- [EXCERTO ESCOLHIDO]:
┌──
O rock do futuro chega através de ‘Villains’, dos Queens of the Stone Age
Já lá vão os tempos das Generator Parties, dos Kyuss, dos Mondo Generator, ou até de Rated R ou Songs For The Deaf. Passaram-se mais de duas décadas desde o surgimento do desert rock. A este associamos automaticamente o nome do fundador, compositor, guitarrista e vocalista dos Queens of the Stone Age (QotSA): Joshua Homme.
Falamos de um homem que reinventou o rock n’roll no início do milénio, e que catapultou os seus projectos para longe do árido deserto norte-americano. É verdade que, para isso, contribuiu Songs For The Deaf e o seu eterno single “No One Knows”. Desde então a banda sofreu inúmeras alterações na sua formação; apenas Joshua Homme permaneceu fielmente dedicado ao projecto. Em 2016, com Dean Fertita (também guitarrista dos QotSA) e Matt Helders (baterista dos Arctic Monkeys), produziu Post Pop Depression de Iggy Pop. O trabalho editado com o lendário vocalista dos Stooges “renovou a esperança” de Homme no rock.
Uma esperança que transportou para Villains, novo álbum dos QotSA, sob a produção de Mark Ronson, assumido fã da banda e homem por detrás de discos como Back To Black de Amy Winehouse ou Uptown Funk de Bruno Mars. O veredicto já todos conhecem: os QotSA chegam a 2017 com a missão cumprida e intacta, assumindo-se como uma das instituições maiores do rock.
└──
- [SECÇÃO DE DADOS]:
┌──
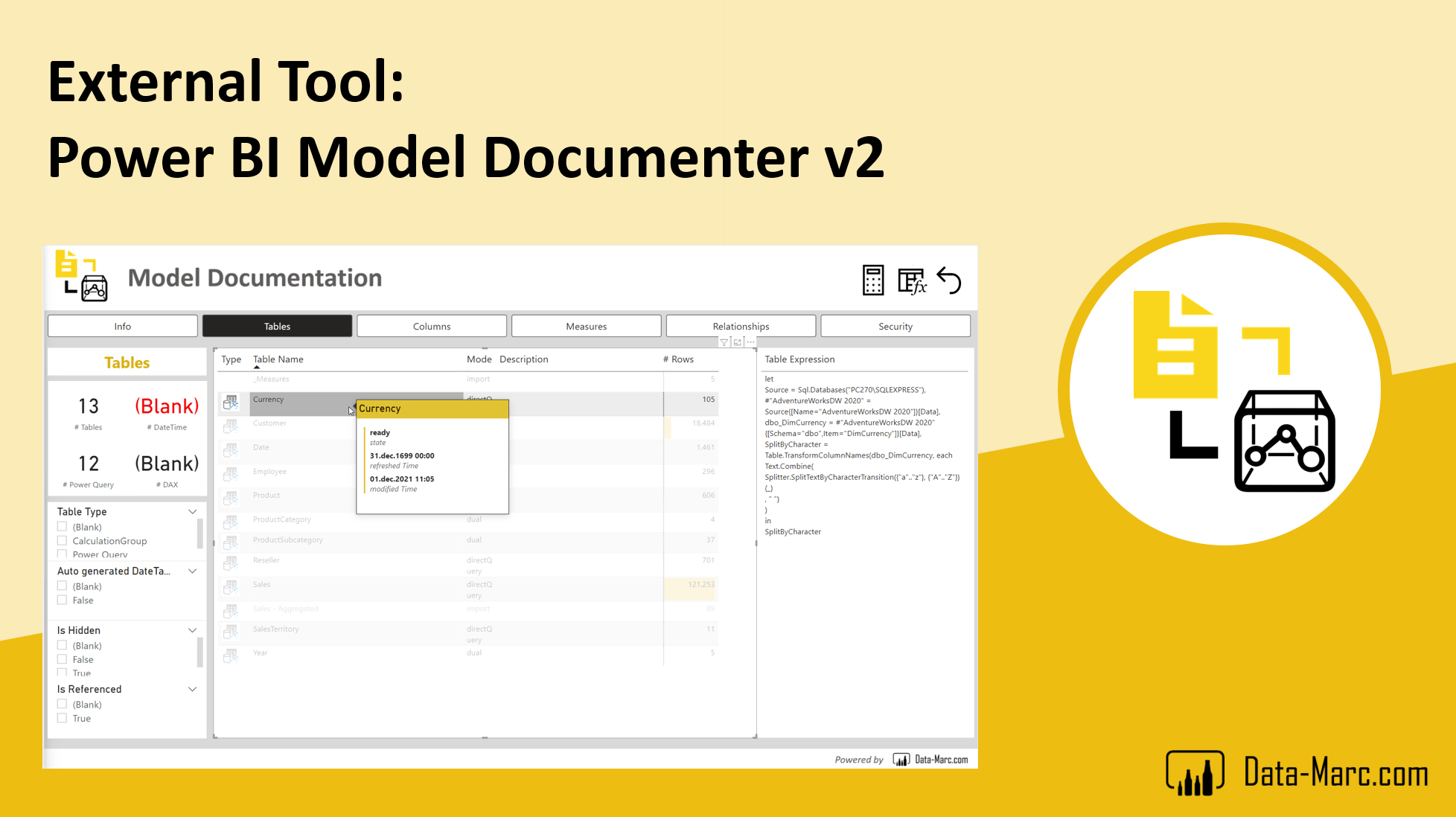1456x817 pixels.
Task: Click the calculator icon in header
Action: [873, 281]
└──
- [O QUE FAZER]: Transcreve, tal como está no texto sobre o álbum Villains, o trecho que vai de "Uma esperança que" até "maiores do rock.", incluindo estas palavras.

- [RESPOSTA ESCRITA]:
Uma esperança que transportou para Villains, novo álbum dos QotSA, sob a produção de Mark Ronson, assumido fã da banda e homem por detrás de discos como Back To Black de Amy Winehouse ou Uptown Funk de Bruno Mars. O veredicto já todos conhecem: os QotSA chegam a 2017 com a missão cumprida e intacta, assumindo-se como uma das instituições maiores do rock.